WHAT THE EXERCISE ASKS: Search the material for the string "label", then return every line where it is found.

RECORDS FOR THE EXERCISE:
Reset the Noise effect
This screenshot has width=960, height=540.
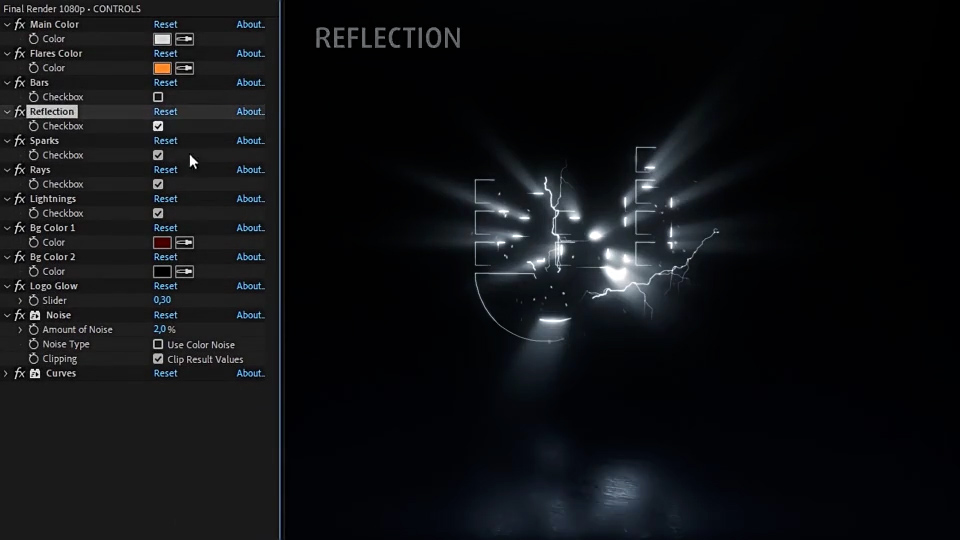[165, 315]
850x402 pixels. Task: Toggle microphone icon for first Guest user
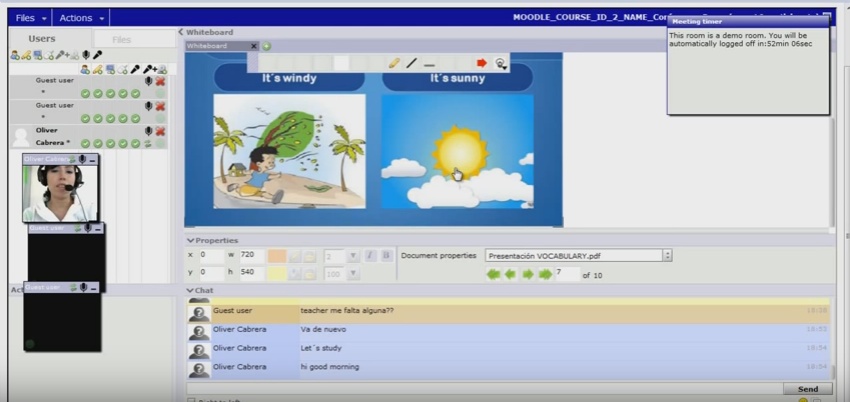point(149,80)
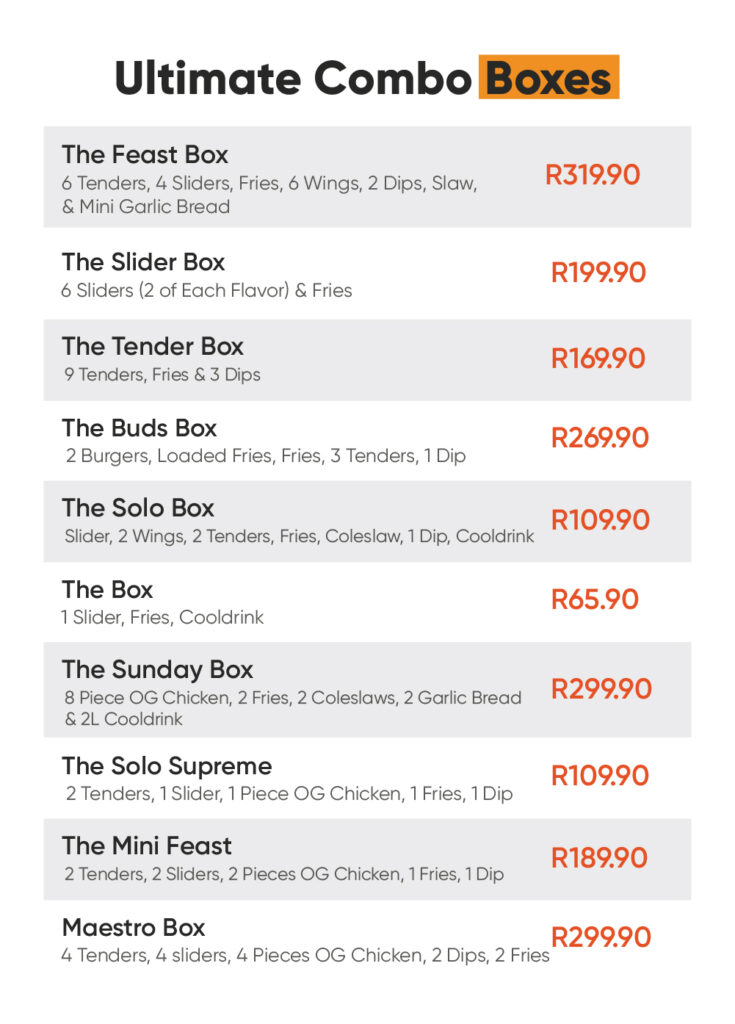Viewport: 735px width, 1024px height.
Task: Choose The Tender Box title
Action: click(153, 346)
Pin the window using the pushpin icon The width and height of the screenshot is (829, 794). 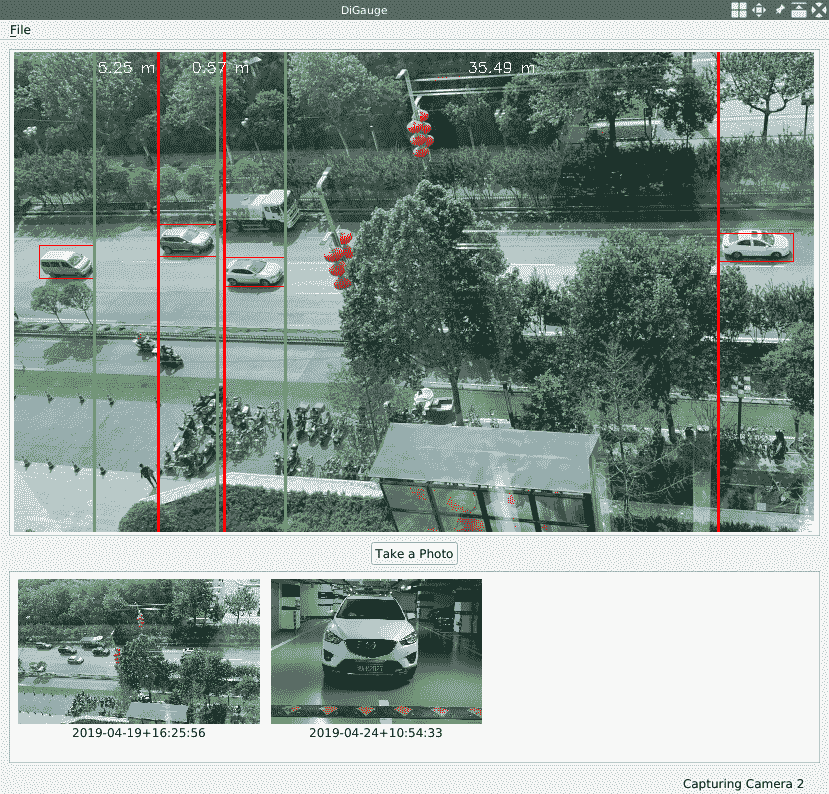click(x=780, y=10)
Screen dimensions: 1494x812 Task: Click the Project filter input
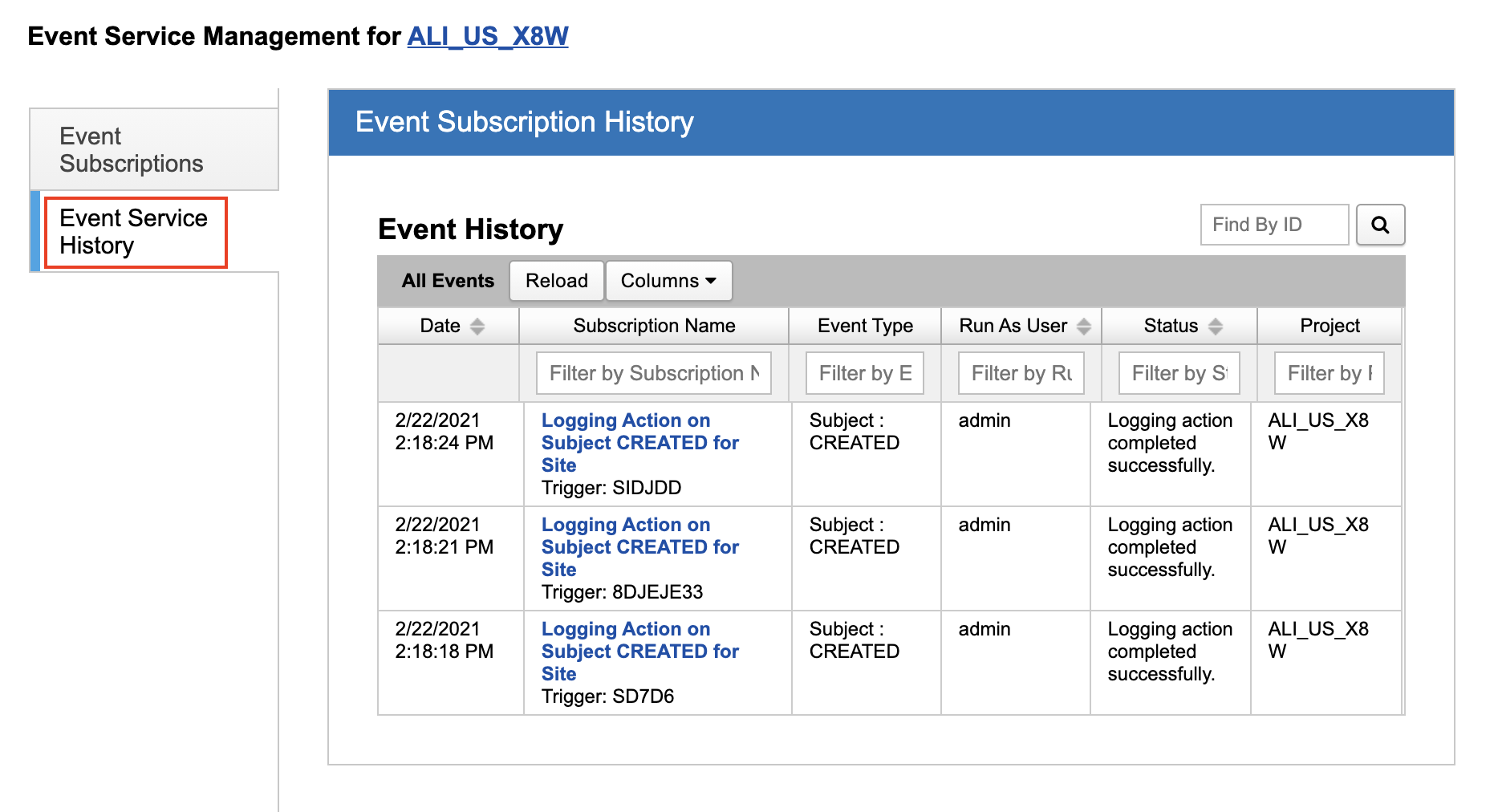(x=1329, y=373)
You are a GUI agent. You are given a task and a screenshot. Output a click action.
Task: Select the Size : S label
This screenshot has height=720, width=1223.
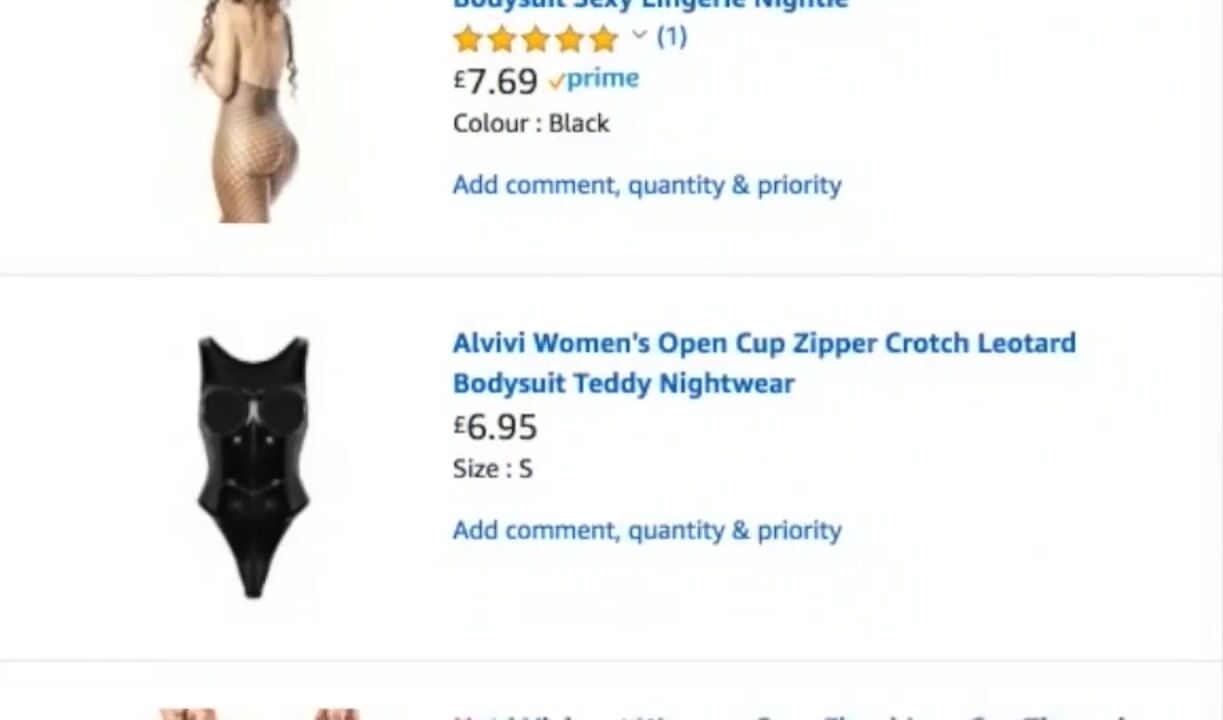(492, 468)
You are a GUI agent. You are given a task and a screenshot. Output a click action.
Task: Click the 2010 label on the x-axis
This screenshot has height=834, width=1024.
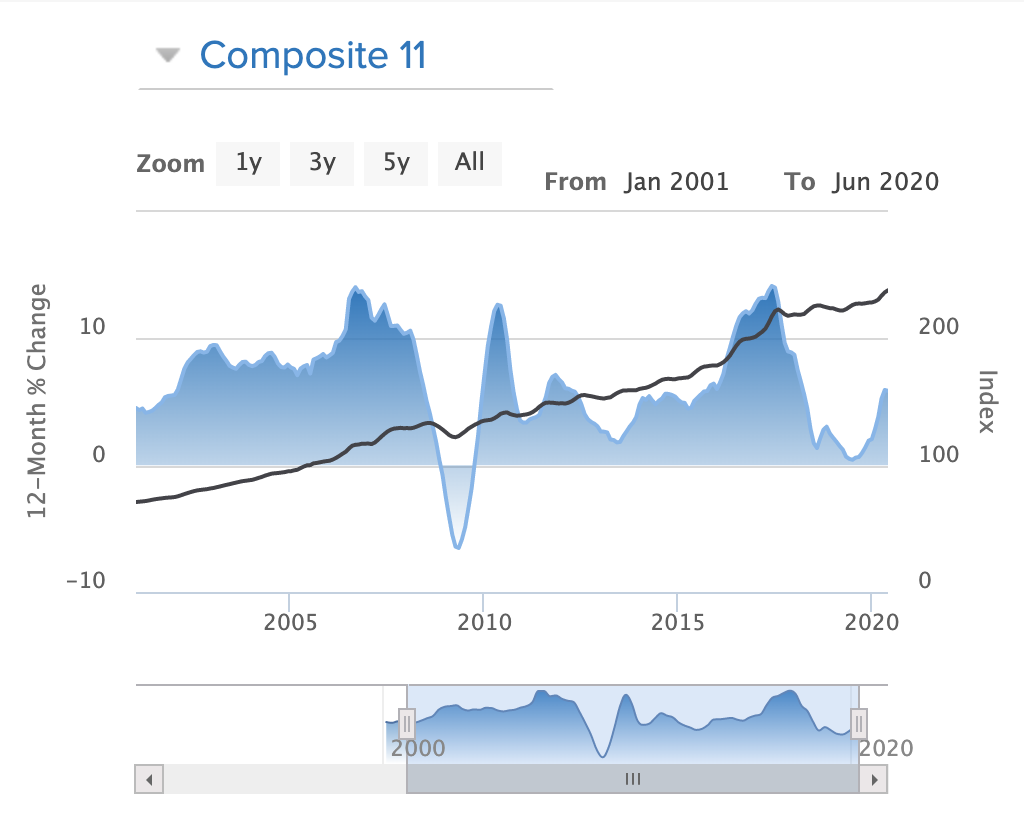coord(484,623)
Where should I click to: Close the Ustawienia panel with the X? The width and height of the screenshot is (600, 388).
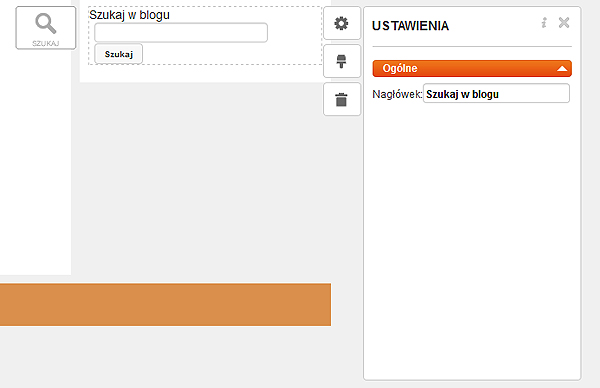pos(564,23)
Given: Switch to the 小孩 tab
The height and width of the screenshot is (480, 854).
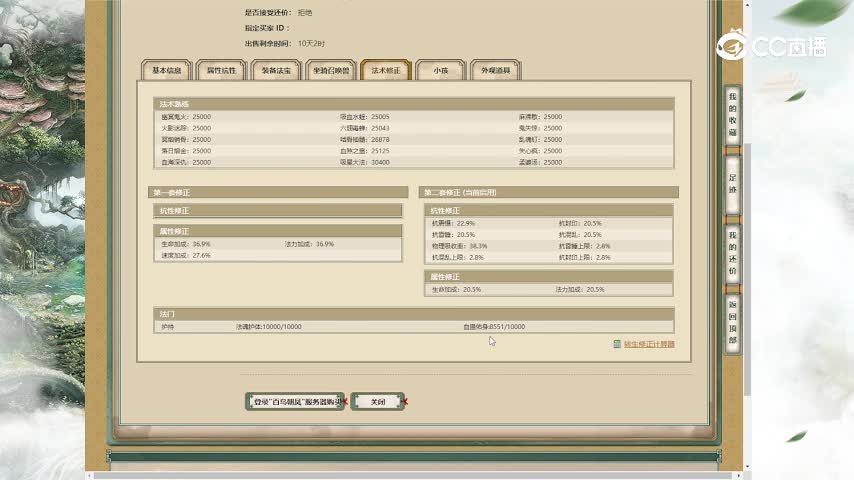Looking at the screenshot, I should click(x=440, y=71).
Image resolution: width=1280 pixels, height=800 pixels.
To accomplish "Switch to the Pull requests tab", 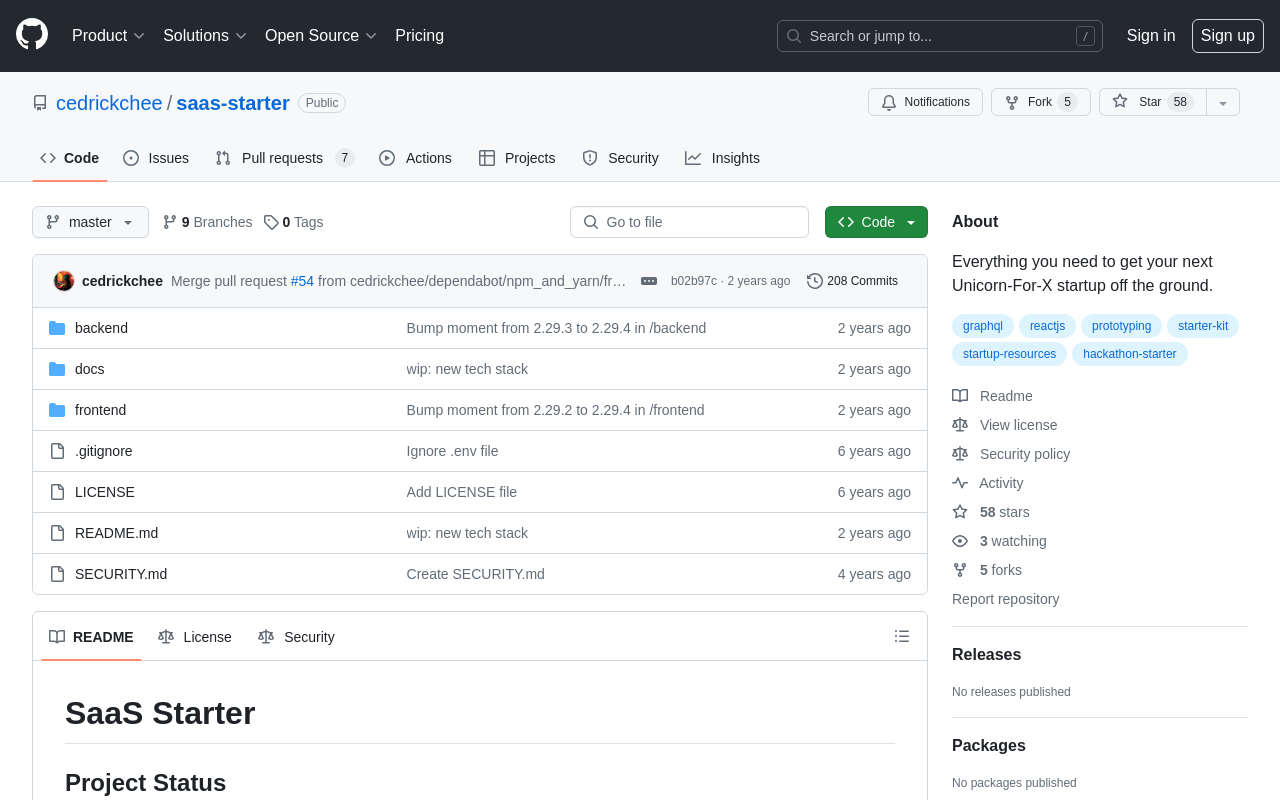I will coord(284,158).
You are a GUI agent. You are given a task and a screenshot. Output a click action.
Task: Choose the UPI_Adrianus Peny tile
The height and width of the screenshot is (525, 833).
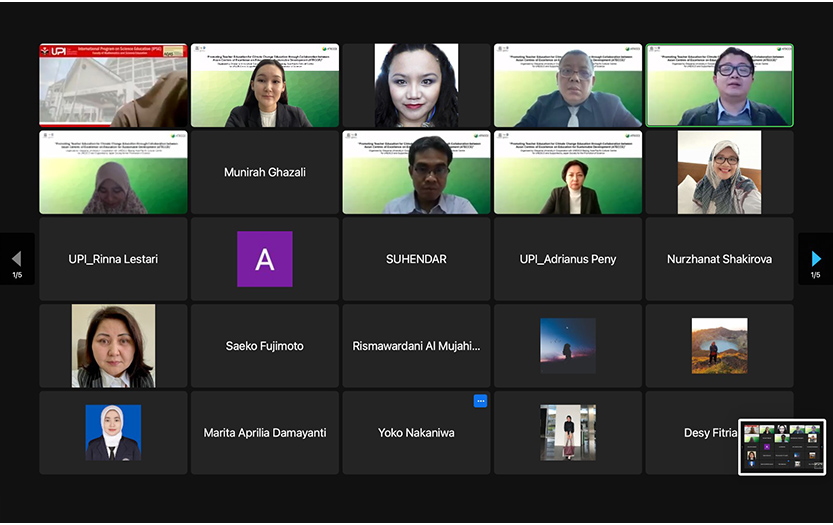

WRITTEN ANSWER:
Task: Select the Size : S label
Task: Click the 2010 label on the x-axis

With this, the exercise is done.